For years, Washington has struggled to pass meaningful pharmacy benefits legislation. Partisan gridlock, heavy lobbying efforts, and the complexity of healthcare regulations have all contributed to limited progress at the federal level. States are done waiting. Across the U.S., state legislators are stepping up with measures they say are aimed at reining in prescription drug prices and addressing the practices of pharmacy benefits managers (PBMs) that critics call problematic.
In the latest episode of the Pharmland podcast, Wes Hill, RxBenefits’ managing counsel and senior director, regulatory & intellectual property, joins hosts and RxBenefits’ clinical experts Tom Davies and Bradley Nelson, to explore how the 1,400 state bills currently under consideration could have a profound impact on the pharmacy benefits industry and the complexities employers across the country could face as a result.
Why are there so many bills?
State-level reforms represent a growing movement to target issues the federal government has been slow to address. These proposals reflect priorities like reducing drug prices, improving market transparency, and empowering independent pharmacies. The sheer volume of legislation targeting prescription drug benefits highlights the mounting pressure to address important concerns for employers and their members.
“The volume of bills increases every year. A few years ago, it was maybe in the hundreds, and now we’re heading towards 2,000 plus. The vast majority of these do not pass, but this tells you that it is a hot topic,” explains Hill. “What’s pushing this is the rising cost of health care and the rising cost of prescription drugs, what the consumer pays at the counter.”
Davis put this further in perspective, explaining during the podcast that the average annual price of new drugs approved in 2021 was $185,000. By 2023, it had risen to more than $300,000 annually. However, how can consumers reasonably afford most new drugs when the average household income in 2023 was $80,000?
Five ways state laws are seeking change
State lawmakers are stepping in to take measures they feel are needed to help reduce prescription drug costs. Collectively, most of the state-level bills are aiming to address five key areas:
- Divesting PBMs from retail pharmacies: States are targeting pharmacy benefits managers’ (PBMs’) affiliation with retail pharmacies. The recently passed Arkansas House Bill (HB) 1150 prevents PBMs and healthcare payers from owning direct or indirect interests in a pharmacy permitted for the retail sale of drugs in the state.
- Rebate pass-through requirements: In an effort to address rebate transparency, new bills seek to enact rules mandating that 100% of rebates be passed directly to healthcare plans or insurers. For example, California Senate Bill (SB) 41 requires full rebate pass-through for the purpose of reducing consumer premiums and out-of-pocket costs.

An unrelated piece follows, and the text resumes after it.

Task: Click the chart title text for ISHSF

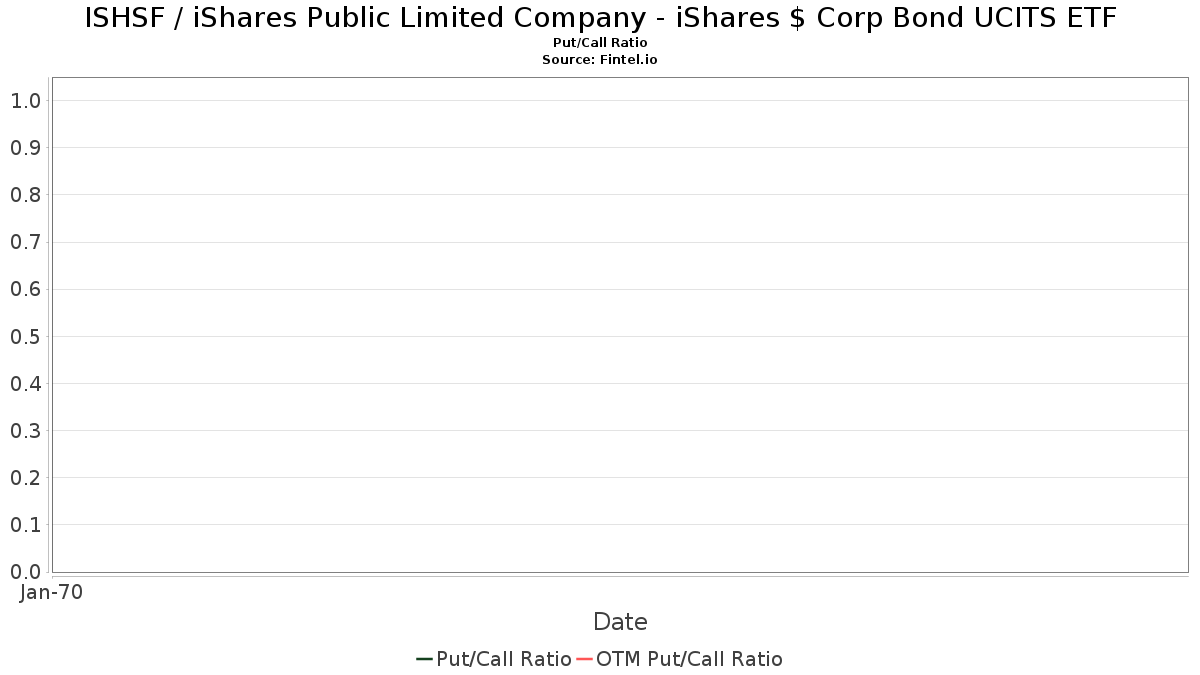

- Minimum reimbursements for pharmacies: A variety of measures are aimed at reimbursement rates specifically for small pharmacies. One such measure being considered, Illinois HB 3705, requires payment of National Drug Acquisition Cost (NADAC) plus $15.55 for “critical access pharmacies” while prohibiting spread pricing and mandating that 90% of manufacturer rebates go back to plan sponsors.
- Anti-steering directives: The recently passed Alabama SB 252 prohibits the influencing of patient pharmacy choice or mandating the use of affiliated or mail-order pharmacies. This law, and others being discussed, seek to address pharmacy access.
- Regulating ERISA plans: States are attempting to regulate Administrative Services Only (ASO) plans governed by the federal Employee Retirement Income Security Act (ERISA). New Jersey’s A4953/S3842 is one such example and proposes removing the exemption of self-funded ERISA plans from current law.
Implications for employers and plan sponsors
If passed and enacted into law, these bills could pose a variety of challenges for plan sponsors.
Hill suggests that employers should get in the habit of tracking the legislation in their state and keep in regular contact with their benefits advisors to understand the implications of state-level regulations.
Here are some implications to consider:
- A patchwork of regulations: For plan sponsors operating in multiple states, varying laws could create compliance headaches and cost uncertainties.
- Cost impacts: Many stakeholders, including employers and consumers, may ultimately bear the financial impact of these reforms as PBMs potentially respond by adjusting pricing models.
- Unintended effects: Though policymakers intend these laws to save costs, there may be unavoidable side effects. Plan sponsors will want to ensure there are no disruptions to patient care or changes to pharmacy benefits plan operations.
A better understanding of the evolving landscape will enable organizations to effectively evaluate the risks and opportunities tied to new or upcoming reforms.